Cultura

Come sono cambiati i musei dopo dieci anni di Riforma Franceschini? Tanti soldi, ma resta il nodo assunzioni. Il parere di 4 ex direttori

I soldi. Una montagna di soldi. Inizialmente per dimostrare all’ex ministro dell’Economia, Giulio Tremonti, che con la cultura ci si mangia eccome. Poi perché da un diverso sistema di gestione dei beni culturali, la politica poteva trarre benefici anche non prettamente economici, ma d’immagine, che coi tempi che corrono, è anche meglio. La riforma dei beni culturali entrata in vigore alla fine del 2014 – universalmente nota come Riforma Franceschini – compie 10 anni. Periodo di tempo durante il quale, per esempio, gli incassi lordi dei musei (esclusi quindi i monumenti e le aree archeologiche) sono passati dai poco più di 18,5 milioni di euro del 2013 ai quasi 120 milioni del 2023. Se consideriamo, quindi, l’aspetto economico, la Riforma Franceschini può essere considerata un successo, frutto di alcune scelte per così dire rivoluzionarie, ma che nasceva da una sorta di capriccio.

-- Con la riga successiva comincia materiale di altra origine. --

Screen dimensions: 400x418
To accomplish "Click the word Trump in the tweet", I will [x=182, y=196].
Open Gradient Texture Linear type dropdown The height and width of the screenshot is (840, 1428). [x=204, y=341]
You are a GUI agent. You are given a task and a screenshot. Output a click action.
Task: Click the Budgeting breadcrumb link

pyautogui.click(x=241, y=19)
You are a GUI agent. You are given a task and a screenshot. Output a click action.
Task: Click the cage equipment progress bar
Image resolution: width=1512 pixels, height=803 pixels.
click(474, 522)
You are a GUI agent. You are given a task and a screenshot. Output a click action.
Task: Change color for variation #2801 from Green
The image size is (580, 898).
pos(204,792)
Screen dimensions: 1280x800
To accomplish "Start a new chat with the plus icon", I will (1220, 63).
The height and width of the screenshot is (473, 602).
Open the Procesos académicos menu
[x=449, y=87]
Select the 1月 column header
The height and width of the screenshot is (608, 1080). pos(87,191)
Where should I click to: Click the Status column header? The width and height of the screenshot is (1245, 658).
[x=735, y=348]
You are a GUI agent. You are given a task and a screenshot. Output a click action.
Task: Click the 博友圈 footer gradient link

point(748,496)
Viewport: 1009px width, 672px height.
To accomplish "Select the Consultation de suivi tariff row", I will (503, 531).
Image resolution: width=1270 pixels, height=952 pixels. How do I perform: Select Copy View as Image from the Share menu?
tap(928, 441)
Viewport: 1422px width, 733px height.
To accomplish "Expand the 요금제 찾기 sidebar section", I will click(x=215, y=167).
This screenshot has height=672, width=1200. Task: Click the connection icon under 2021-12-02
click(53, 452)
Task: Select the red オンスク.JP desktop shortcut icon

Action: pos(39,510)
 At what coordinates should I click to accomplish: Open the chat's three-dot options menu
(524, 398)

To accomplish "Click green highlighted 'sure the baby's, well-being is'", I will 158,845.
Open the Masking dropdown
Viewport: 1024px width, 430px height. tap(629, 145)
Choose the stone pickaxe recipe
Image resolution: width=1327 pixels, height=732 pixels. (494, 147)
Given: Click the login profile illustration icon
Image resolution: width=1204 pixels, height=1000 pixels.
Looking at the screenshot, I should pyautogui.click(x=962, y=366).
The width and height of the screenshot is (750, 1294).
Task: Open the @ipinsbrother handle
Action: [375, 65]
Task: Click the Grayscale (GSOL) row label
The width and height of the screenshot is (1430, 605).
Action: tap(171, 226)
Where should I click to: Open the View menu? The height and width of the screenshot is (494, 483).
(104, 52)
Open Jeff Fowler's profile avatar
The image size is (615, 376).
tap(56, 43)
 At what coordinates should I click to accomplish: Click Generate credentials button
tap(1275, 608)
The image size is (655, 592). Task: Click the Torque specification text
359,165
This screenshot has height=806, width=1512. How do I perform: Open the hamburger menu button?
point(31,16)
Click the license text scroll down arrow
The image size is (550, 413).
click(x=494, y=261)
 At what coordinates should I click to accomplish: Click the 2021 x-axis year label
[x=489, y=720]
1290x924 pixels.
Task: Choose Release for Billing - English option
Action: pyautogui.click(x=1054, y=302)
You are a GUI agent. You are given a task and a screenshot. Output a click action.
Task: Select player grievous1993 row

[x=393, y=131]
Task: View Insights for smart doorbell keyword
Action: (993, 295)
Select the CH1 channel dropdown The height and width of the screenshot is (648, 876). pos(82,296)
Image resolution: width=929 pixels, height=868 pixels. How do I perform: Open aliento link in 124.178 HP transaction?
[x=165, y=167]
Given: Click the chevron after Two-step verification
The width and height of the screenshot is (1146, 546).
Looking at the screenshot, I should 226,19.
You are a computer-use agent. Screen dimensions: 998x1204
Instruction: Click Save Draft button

Era il novembre del 2012 e, a causa di certe resistenze della soprintendenza fiorentina circa la ricerca de La battaglia di Anghiari (la pittura murale realizzata da Leonardo da Vinci nel Salone dei Cinquecento di Palazzo Vecchio, e poi irrimediabilmente perduta), il ministro per i Beni culturali del governo Monti, Lorenzo Ornaghi, fu oggetto di un attacco verbale da parte dell’allora sindaco di Firenze, Matteo Renzi: “Il Mibac è un luogo dove si usa un linguaggio da Ottocento”. E ancora: “Il ministero dei beni culturali non funziona, è vittima dei burocrati. Bisogna avere il coraggio di dirlo. E cambiare”. Dalle parole si passò presto ai fatti.

Nelle intenzioni dell’allora sindaco e futuro premier la spinta economica della riforma parve essere sullo sfondo, ma ben presto divenne di primaria importanza, con tutto ciò che ne consegue. La volontà di creare un impianto più moderno per gestire i circa 450 musei statali diffusi su tutto il territorio nazionale prese il sopravvento e, grazie all’intervento di esperti di diritto – a cominciare da Lorenzo Casini, consigliere giuridico del ministro Franceschini – prese corpo la riforma la cui novità principale fu costituita dall’autonomia di un selezionatissimo gruppo di musei statali, staccandoli di fatto dalle soprintendenze di vario tipo operanti sul territorio che fino a quel momento li avevano considerati degli uffici legati al territorio, senza per altro dotarli di alcuna autonomia. Fu da quel momento che la “valorizzazione” dei beni culturali iniziò a contendere attenzioni e soprattutto azioni (e soldi) alla tutela e conservazione del patrimonio, e in tal senso gli esempi si sprecano.

Nacque così il primo nucleo di 20 musei autonomi – cioè dotati di uno statuto, un consiglio di amministrazione e comitato scientifico, un bilancio autonomo e proprie forme di gestione compresa la capacità di progettazione -, tra i quali ve ne erano 7 di livello dirigenziale generale (cioè di “prima fascia”) e altri 13 di “seconda fascia”, mentre oggi i musei autonomi sono 60, cioè triplicati rispetto a 10 anni fa. Vi fu il primo bando internazionale per la copertura dei 20 posti di lavoro come manager di musei e alla fine del 2015 entrarono in servizio i primi dirigenti, alcuni destinati a diventare vere e proprie superstar. Tutti gli altri musei statali italiani da allora sopravvivono nei vari poli museali regionali, realtà variegate ricche di eccellenze, ma per le quali risorse e personale scarseggiano, mentre tutela e conservazione sono due quotidiane necessità cui dover far fronte.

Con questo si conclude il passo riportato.